| 抜粋 |
__________________________________________________

1973年に発表されたこの数式は、この数式一本で1997年にノーベル経済学賞を受賞しました。受賞までに24年もかかっていることを思えば、すぐに理解できるものではなさそうですね。
本質はそこではなく、この数式にタイムディケイ(時間の推移による価値の減衰、Wikipedia内ではセータと表記されている)の要素が含まれている事です。

つまり、時間で価値が推移するという事は、ノーベル賞を受賞するレベルの数式で科学的に証明されている、という事がいえます。つまりこの感覚は前提に入れてしまって問題ないと考えることができるだろう。

ECとタイムディケイ

ちょっと難しい話になってしまったので、もとに戻ってきます。
最近は、リアル店舗+オンラインショップ(EC)という、いわゆるオムニチャネルのスタイルが増えてきています。小売業は店舗を減らしたり、両方を利用する事が出来るようになってきています。この「実店舗がなくなる」ということも、価格と価値の話に密接に結びついてきます。

__________________________________________________

| データの行 |
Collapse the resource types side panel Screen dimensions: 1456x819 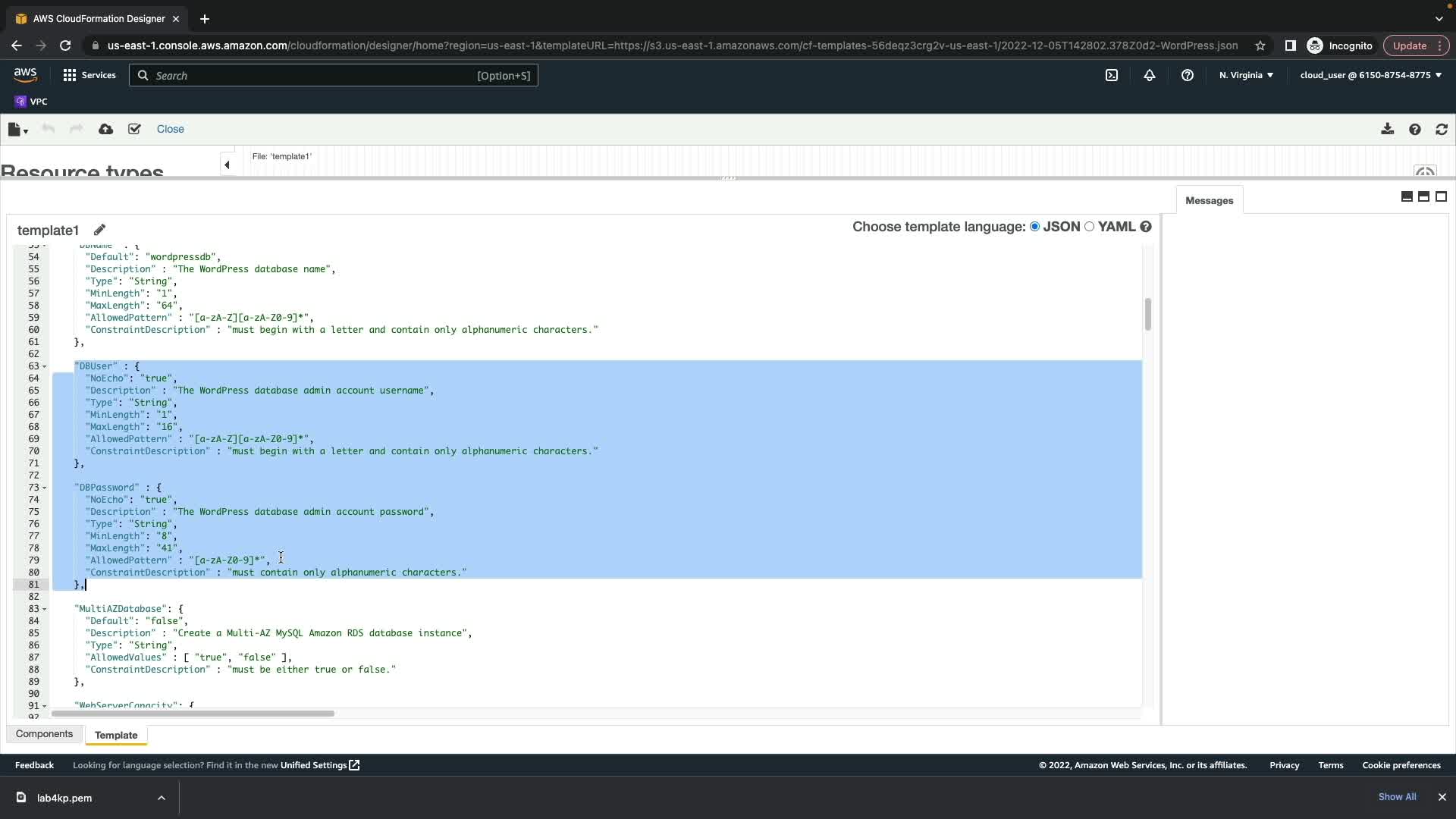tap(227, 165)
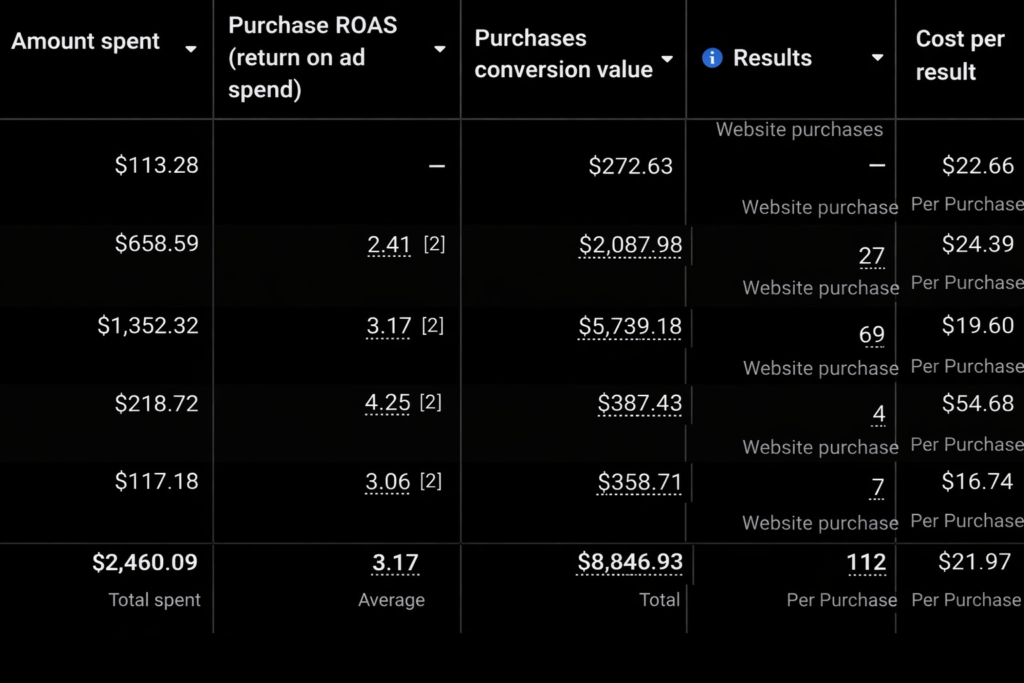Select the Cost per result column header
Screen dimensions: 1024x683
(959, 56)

__________________________________________________

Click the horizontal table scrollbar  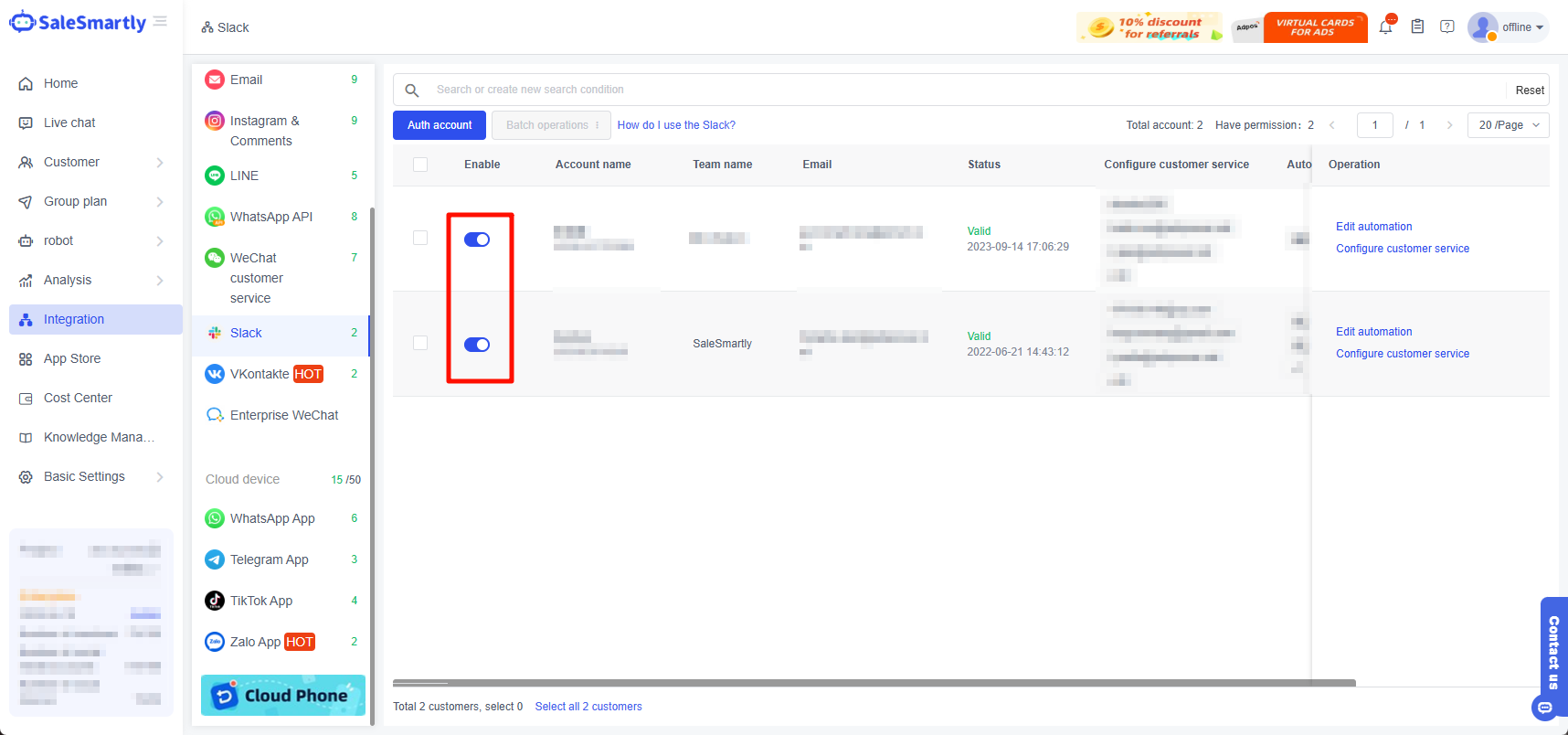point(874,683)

__________________________________________________

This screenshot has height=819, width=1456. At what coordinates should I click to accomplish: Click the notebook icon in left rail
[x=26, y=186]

__________________________________________________

| 取り組む課題 |
• A. 抜粋の全文を一字一句変えずに書き写してください。
• B. データの行のうち、「This screenshot has」を含む行から始めて「[x=26, y=186]」を含む行までを、両端も含めて、「番号」と「行の内容」の2列からなるMarkdownの表に変換してください。空行は表に入れないでください。

| 課題ごとの解答 |
• A.
1973年に発表されたこの数式は、この数式一本で1997年にノーベル経済学賞を受賞しました。受賞までに24年もかかっていることを思えば、すぐに理解できるものではなさそうですね。
本質はそこではなく、この数式にタイムディケイ(時間の推移による価値の減衰、Wikipedia内ではセータと表記されている)の要素が含まれている事です。

つまり、時間で価値が推移するという事は、ノーベル賞を受賞するレベルの数式で科学的に証明されている、という事がいえます。つまりこの感覚は前提に入れてしまって問題ないと考えることができるだろう。

ECとタイムディケイ

ちょっと難しい話になってしまったので、もとに戻ってきます。
最近は、リアル店舗+オンラインショップ(EC)という、いわゆるオムニチャネルのスタイルが増えてきています。小売業は店舗を減らしたり、両方を利用する事が出来るようになってきています。この「実店舗がなくなる」ということも、価格と価値の話に密接に結びついてきます。

• B.
| 番号 | 行の内容 |
|---|---|
| 1 | This screenshot has height=819, width=1456. At what coordinates should I click to accomplish: Click the notebook icon in left rail |
| 2 | [x=26, y=186] |